Class B. The Class B Member shall be the Declarant. The Class B Member shall be entitled to four (4) votes for each Lot in Woodlake Forest IV Subdivision in which it holds the interest required for membership by this Declaration or any Supplemental Declaration; provided that the Class B membership shall cease and become converted to Class A membership on the happening of the following events, whichever occurs earlier: 

       (a) when the total votes outstanding in the Class A membership equal the total votes outstanding in the Class B membership; or

       (b) on January 1, 1978. 

From and after the happening of whichever of these events occurs earlier, the Class B Member shall be deemed to be a Class A Member entitled to one vote for each Lot in Woodlake Forest IV Subdivision in which it holds the interest required for membership by this Declaration or any Supplemental Declaration. 

Section 6. Title to Common Properties. The Declarant may retain the legal title to the Common Properties and common Facilities in Woodlake Forest IV Subdivision until such time as it has completed improvements thereon and until such time as, in the sole opinion of Declarant, the Association is able to operate and maintain the same. Until title to such Common Properties and Facilities has been conveyed to the Association by Declarant, Declarant shall be entitled to exercise all rights and privileges relating to such Common Properties and Facilities granted to the Association herein and in all Supplemental Declarations. 

ARTICLE V

Property Rights in the Common Properties and Common Facilities

Section 1. Members' Easements of Enjoyment. Subject to the provisions of Section 2 of this Article V, every Member shall have a common right and easement of enjoyment in and to the Common Properties and Common Facilities in Woodlake Forest IV Subdivision, and such right and easement shall be appurtenant to and shall pass with the title to each Lot in Woodlake Forest IV Subdivision. 

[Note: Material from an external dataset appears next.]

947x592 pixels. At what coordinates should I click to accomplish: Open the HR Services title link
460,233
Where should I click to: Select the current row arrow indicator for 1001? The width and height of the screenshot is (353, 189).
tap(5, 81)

Section 2. Extent of Members' Easements. The rights and easements of enjoyment created hereby shall be subject to the following: 

(a) the right of the Association, in its discretion, to charge reasonable admission and other fees for the use of the recreational facilities located on the Common Properties in Woodlake Forest IV Subdivision and to make, publish, and enforce reasonable rules and regulations governing the use and enjoyment of such Common on Properties and Facilities or any part thereof, all of which reasonable rules and regulations shall be binding upon, complied with, and observed by each Member. These rules and regulations may include provisions to govern and control the use of such Common Properties and Facilities by guests or invitees of the Members, including, without limitation, the number of guests or invitees who may use such Common Properties and Facilities or any part thereof at the same time; and 

(b) the right of the Association to grant or dedicate easements in, on, under or above such Common Properties or any part thereof to any public or governmental agency or authority or to any utility company for any service to Woodlake Forest IV Subdivision or any park thereof; and

 

(c) the right of the Association to transfer title to any storm sewer line, sanitary sewer line, water line, or any other utility facility or equipment situated in any part of such Common Properties and owned by the Association to any public or political authority or agency or to any utility company rendering or to render service to Woodlake Forest IV Subdivision or any part thereof; and

(d) the right of the Association to dedicate as public streets the Private Streets and Drives in such Common Properties, which are available for purposes of access to Woodlake Forest IV Subdivision by the public; and

(e) the right of the Association to suspend the voting rights of a Member and his right to use any recreational facility on such Common Properties during the period he is in default in excess of thirty (30) days in the payment of any maintenance charge or special assessment against his Lot; and to suspend such rights for a period not to exceed sixty (60) days for any infractions of its published rules and regulations; the aforesaid rights of the Association shall not be exclusive, but shall be cumulative of and in addition to all other rights and remedies which the Association may have in this Declaration, in any Supplemental Declaration, in its Bylaws, or at law or in equity, on account of any such default or infraction; and 

(f) the rights and easements existing or hereinafter created in favor of others, as provided for in Article II hereof; and (g) the restrictions as to use of such Common Properties provided for in Article XII hereof and in all Supplemental Declarations. 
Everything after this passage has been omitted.